Вдоволь начитавшись, Альрик отложил книгу в сторону и велел следовать за ним. Я неуклюже спрыгнула с большой высоты и, похоже, вывихнула лодыжку. Прихрамывая не хуже профессора, доковыляла до стола, у которого он остановился, поджидая меня с поджатыми губами. Да не притворяюсь я! По-настоящему больно.

Мужчина взял мою руку и засунул между двумя пластинами электронного микроскопа. Сам он наклонил к глазам окуляры, и, смотря в них, крутил колесиками и настраивал. Вспышки осветили ущербную конечность — Альрик фиксировал исторический момент. Он вертел мое запястье во всех видах и позах, едва не сломав, и щелкал, щелкал, щелкал.

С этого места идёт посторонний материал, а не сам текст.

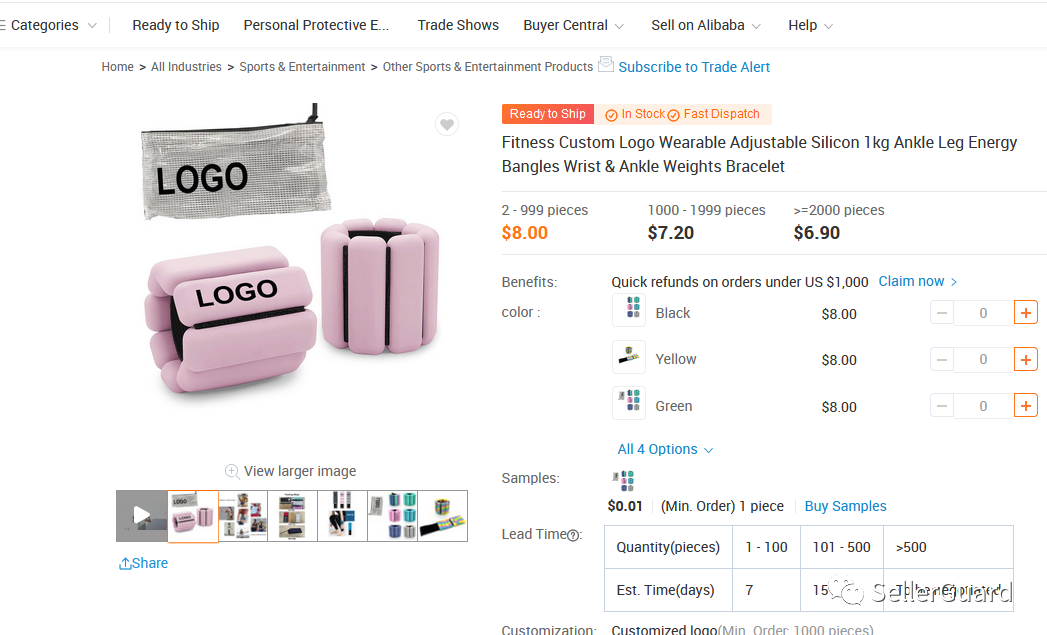Click the Lead Time help question icon
Screen dimensions: 1047x635
coord(574,535)
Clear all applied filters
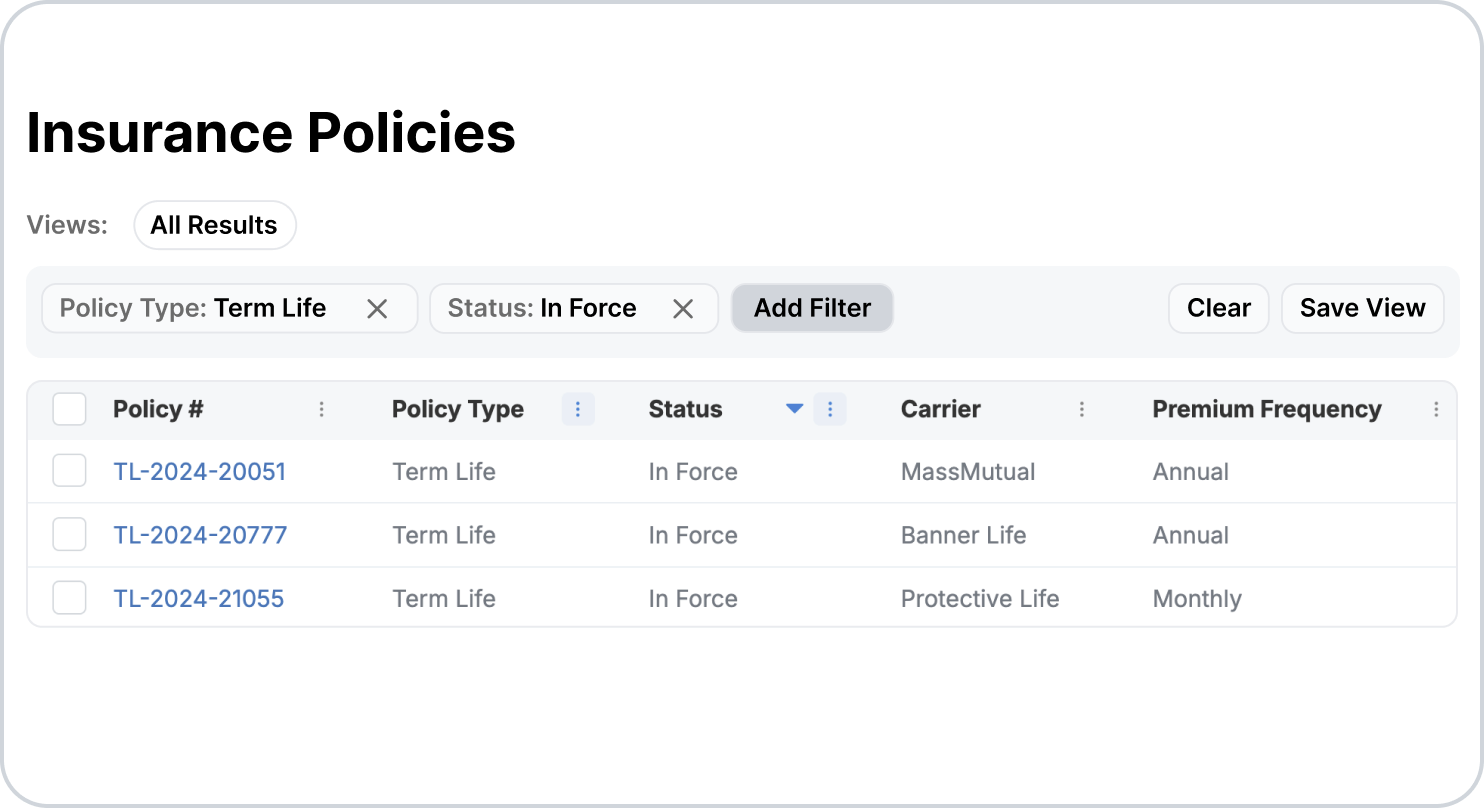The image size is (1484, 808). 1219,308
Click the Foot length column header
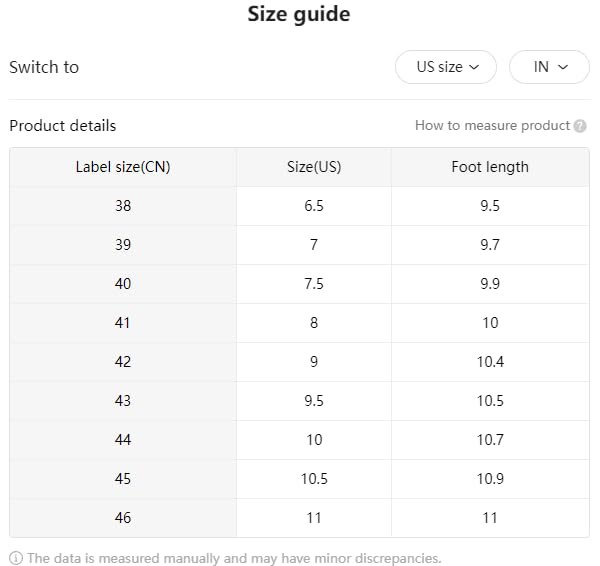Image resolution: width=600 pixels, height=566 pixels. coord(490,167)
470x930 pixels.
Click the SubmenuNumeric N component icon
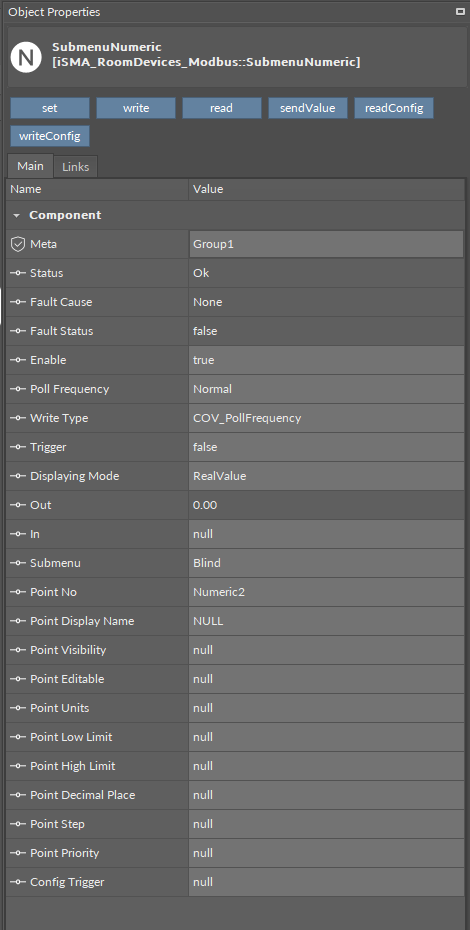click(26, 58)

Потом поменял фильтры, и выкручивание кисти продолжилось.

Нащелкавшись, профессор освободил плененную конечность, и я опять взгромоздилась на кушетку, как птичка на шесток, но ненадолго. Весьма профессионально Альрик взял образцы крови из пальца, из вены, замерил давление и пульс, выслушал легкие, влез в горло и в уши. Затем дал большую мензурку и велел следовать за ним. Мы вышли из лаборатории, и мужчина препроводил меня к туалету. Альрик остался дожидаться в коридоре, а мне надлежало выйти из санузла с образцом для анализов.